Your assignment:
The answer should be every line below, retyped exactly.

Dataset records:
((

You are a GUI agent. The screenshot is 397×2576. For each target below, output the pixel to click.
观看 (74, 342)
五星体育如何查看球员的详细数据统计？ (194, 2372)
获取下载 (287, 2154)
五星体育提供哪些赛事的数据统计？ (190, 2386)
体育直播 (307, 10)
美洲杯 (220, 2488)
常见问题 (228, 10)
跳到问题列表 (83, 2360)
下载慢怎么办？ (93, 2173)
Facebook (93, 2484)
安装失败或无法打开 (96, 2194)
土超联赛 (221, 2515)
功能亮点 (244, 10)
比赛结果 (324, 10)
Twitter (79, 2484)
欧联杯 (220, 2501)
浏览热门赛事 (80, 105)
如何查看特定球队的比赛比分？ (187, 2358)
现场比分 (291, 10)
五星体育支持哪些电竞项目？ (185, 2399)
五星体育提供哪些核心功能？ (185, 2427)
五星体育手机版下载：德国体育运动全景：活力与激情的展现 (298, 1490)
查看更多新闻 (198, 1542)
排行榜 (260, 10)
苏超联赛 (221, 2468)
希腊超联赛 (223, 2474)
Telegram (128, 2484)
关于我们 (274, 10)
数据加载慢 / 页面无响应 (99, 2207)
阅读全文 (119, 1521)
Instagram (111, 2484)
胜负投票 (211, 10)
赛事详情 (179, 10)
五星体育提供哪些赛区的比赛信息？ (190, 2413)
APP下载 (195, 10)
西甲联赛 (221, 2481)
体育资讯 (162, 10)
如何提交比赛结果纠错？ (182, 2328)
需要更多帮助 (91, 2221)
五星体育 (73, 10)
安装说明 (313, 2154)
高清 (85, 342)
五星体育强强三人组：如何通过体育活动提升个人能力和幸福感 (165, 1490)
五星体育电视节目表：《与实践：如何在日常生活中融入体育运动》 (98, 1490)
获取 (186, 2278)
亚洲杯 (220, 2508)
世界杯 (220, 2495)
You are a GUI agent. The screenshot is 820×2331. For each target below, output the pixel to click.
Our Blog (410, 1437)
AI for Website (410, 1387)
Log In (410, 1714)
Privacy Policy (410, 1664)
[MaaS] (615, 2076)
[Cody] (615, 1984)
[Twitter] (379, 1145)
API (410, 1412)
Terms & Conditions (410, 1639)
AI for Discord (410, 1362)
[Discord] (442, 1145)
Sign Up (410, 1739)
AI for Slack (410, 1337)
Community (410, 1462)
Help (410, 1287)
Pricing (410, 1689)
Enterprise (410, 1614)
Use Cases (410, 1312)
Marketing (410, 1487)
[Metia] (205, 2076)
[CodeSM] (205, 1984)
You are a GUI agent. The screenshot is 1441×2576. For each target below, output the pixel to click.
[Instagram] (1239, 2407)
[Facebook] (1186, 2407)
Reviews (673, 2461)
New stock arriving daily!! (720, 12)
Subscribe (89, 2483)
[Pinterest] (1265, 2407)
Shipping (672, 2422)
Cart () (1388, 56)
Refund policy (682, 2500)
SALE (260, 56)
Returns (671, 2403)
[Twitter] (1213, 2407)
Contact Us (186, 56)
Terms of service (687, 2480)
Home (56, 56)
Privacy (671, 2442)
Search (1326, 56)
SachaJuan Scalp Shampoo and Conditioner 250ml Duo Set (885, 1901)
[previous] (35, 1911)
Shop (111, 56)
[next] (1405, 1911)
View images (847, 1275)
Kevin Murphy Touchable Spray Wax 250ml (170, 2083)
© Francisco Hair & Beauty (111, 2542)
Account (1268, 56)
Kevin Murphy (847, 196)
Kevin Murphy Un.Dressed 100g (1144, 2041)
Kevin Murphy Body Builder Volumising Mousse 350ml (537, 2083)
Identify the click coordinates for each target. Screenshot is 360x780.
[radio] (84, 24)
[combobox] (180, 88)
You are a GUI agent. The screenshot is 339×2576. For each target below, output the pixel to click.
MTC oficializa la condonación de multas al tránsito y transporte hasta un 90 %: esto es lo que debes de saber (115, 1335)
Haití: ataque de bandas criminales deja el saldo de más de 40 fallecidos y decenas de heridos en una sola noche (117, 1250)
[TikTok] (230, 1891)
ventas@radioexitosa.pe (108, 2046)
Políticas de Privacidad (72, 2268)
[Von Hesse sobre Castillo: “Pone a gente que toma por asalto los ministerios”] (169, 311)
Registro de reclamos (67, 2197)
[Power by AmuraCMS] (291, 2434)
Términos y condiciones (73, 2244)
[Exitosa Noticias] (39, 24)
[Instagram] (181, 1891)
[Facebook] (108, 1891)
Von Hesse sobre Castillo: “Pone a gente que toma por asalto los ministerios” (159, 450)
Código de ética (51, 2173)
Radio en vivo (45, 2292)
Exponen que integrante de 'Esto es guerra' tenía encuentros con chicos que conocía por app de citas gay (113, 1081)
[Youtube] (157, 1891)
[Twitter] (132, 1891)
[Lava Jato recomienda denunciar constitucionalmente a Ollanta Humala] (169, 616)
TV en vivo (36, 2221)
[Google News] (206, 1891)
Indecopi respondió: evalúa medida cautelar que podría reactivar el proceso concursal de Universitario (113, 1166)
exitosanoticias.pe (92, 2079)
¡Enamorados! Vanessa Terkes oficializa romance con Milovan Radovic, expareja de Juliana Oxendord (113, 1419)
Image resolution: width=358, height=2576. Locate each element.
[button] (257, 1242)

))

Reply:
You are a GUI agent. The screenshot is 397×2576. For each target below, output the pixel to click.
观看 (74, 342)
五星体育如何查看球员的详细数据统计？ (194, 2372)
获取下载 (287, 2154)
五星体育提供哪些赛事的数据统计？ (190, 2386)
体育直播 (307, 10)
美洲杯 (220, 2488)
常见问题 (228, 10)
跳到问题列表 (83, 2360)
下载慢怎么办？ (93, 2173)
Facebook (93, 2484)
安装失败或无法打开 (96, 2194)
土超联赛 (221, 2515)
功能亮点 (244, 10)
比赛结果 (324, 10)
Twitter (79, 2484)
欧联杯 (220, 2501)
浏览热门赛事 (80, 105)
如何查看特定球队的比赛比分？ (187, 2358)
现场比分 (291, 10)
五星体育支持哪些电竞项目？ (185, 2399)
五星体育提供哪些核心功能？ (185, 2427)
五星体育手机版下载：德国体育运动全景：活力与激情的展现 (298, 1490)
查看更多新闻 (198, 1542)
排行榜 (260, 10)
苏超联赛 (221, 2468)
希腊超联赛 (223, 2474)
Telegram (128, 2484)
关于我们 (274, 10)
数据加载慢 / 页面无响应 (99, 2207)
阅读全文 (119, 1521)
Instagram (111, 2484)
胜负投票 (211, 10)
赛事详情 (179, 10)
五星体育提供哪些赛区的比赛信息？ (190, 2413)
APP下载 (195, 10)
西甲联赛 (221, 2481)
体育资讯 (162, 10)
如何提交比赛结果纠错？ (182, 2328)
需要更多帮助 (91, 2221)
五星体育 (73, 10)
安装说明 (313, 2154)
高清 (85, 342)
五星体育强强三人组：如何通过体育活动提升个人能力和幸福感 (165, 1490)
五星体育电视节目表：《与实践：如何在日常生活中融入体育运动》 (98, 1490)
获取 (186, 2278)
亚洲杯 (220, 2508)
世界杯 (220, 2495)
You are a GUI agent. The screenshot is 820×2331. For each target below, output the pixel to click.
Our Blog (410, 1437)
AI for Website (410, 1387)
Log In (410, 1714)
Privacy Policy (410, 1664)
[MaaS] (615, 2076)
[Cody] (615, 1984)
[Twitter] (379, 1145)
API (410, 1412)
Terms & Conditions (410, 1639)
AI for Discord (410, 1362)
[Discord] (442, 1145)
Sign Up (410, 1739)
AI for Slack (410, 1337)
Community (410, 1462)
Help (410, 1287)
Pricing (410, 1689)
Enterprise (410, 1614)
Use Cases (410, 1312)
Marketing (410, 1487)
[Metia] (205, 2076)
[CodeSM] (205, 1984)
You are a GUI agent. The screenshot is 1441×2576. For each target below, output the pixel to click.
[Instagram] (1239, 2407)
[Facebook] (1186, 2407)
Reviews (673, 2461)
New stock arriving daily!! (720, 12)
Subscribe (89, 2483)
[Pinterest] (1265, 2407)
Shipping (672, 2422)
Cart () (1388, 56)
Refund policy (682, 2500)
SALE (260, 56)
Returns (671, 2403)
[Twitter] (1213, 2407)
Contact Us (186, 56)
Terms of service (687, 2480)
Home (56, 56)
Privacy (671, 2442)
Search (1326, 56)
SachaJuan Scalp Shampoo and Conditioner 250ml Duo Set (885, 1901)
[previous] (35, 1911)
Shop (111, 56)
[next] (1405, 1911)
View images (847, 1275)
Kevin Murphy Touchable Spray Wax 250ml (170, 2083)
© Francisco Hair & Beauty (111, 2542)
Account (1268, 56)
Kevin Murphy (847, 196)
Kevin Murphy Un.Dressed 100g (1144, 2041)
Kevin Murphy Body Builder Volumising Mousse 350ml (537, 2083)
Identify the click coordinates for each target. Screenshot is 360x780.
[radio] (84, 24)
[combobox] (180, 88)
You are a GUI agent. The screenshot is 339×2576. For each target below, output the pixel to click.
MTC oficializa la condonación de multas al tránsito y transporte hasta un 90 %: esto es lo que debes de saber (115, 1335)
Haití: ataque de bandas criminales deja el saldo de más de 40 fallecidos y decenas de heridos en una sola noche (117, 1250)
[TikTok] (230, 1891)
ventas@radioexitosa.pe (108, 2046)
Políticas de Privacidad (72, 2268)
[Von Hesse sobre Castillo: “Pone a gente que toma por asalto los ministerios”] (169, 311)
Registro de reclamos (67, 2197)
[Power by AmuraCMS] (291, 2434)
Términos y condiciones (73, 2244)
[Exitosa Noticias] (39, 24)
[Instagram] (181, 1891)
[Facebook] (108, 1891)
Von Hesse sobre Castillo: “Pone a gente que toma por asalto los ministerios” (159, 450)
Código de ética (51, 2173)
Radio en vivo (45, 2292)
Exponen que integrante de 'Esto es guerra' tenía encuentros con chicos que conocía por app de citas gay (113, 1081)
[Youtube] (157, 1891)
[Twitter] (132, 1891)
[Lava Jato recomienda denunciar constitucionalmente a Ollanta Humala] (169, 616)
TV en vivo (36, 2221)
[Google News] (206, 1891)
Indecopi respondió: evalúa medida cautelar que podría reactivar el proceso concursal de Universitario (113, 1166)
exitosanoticias.pe (92, 2079)
¡Enamorados! Vanessa Terkes oficializa romance con Milovan Radovic, expareja de Juliana Oxendord (113, 1419)
Image resolution: width=358, height=2576. Locate each element.
[button] (257, 1242)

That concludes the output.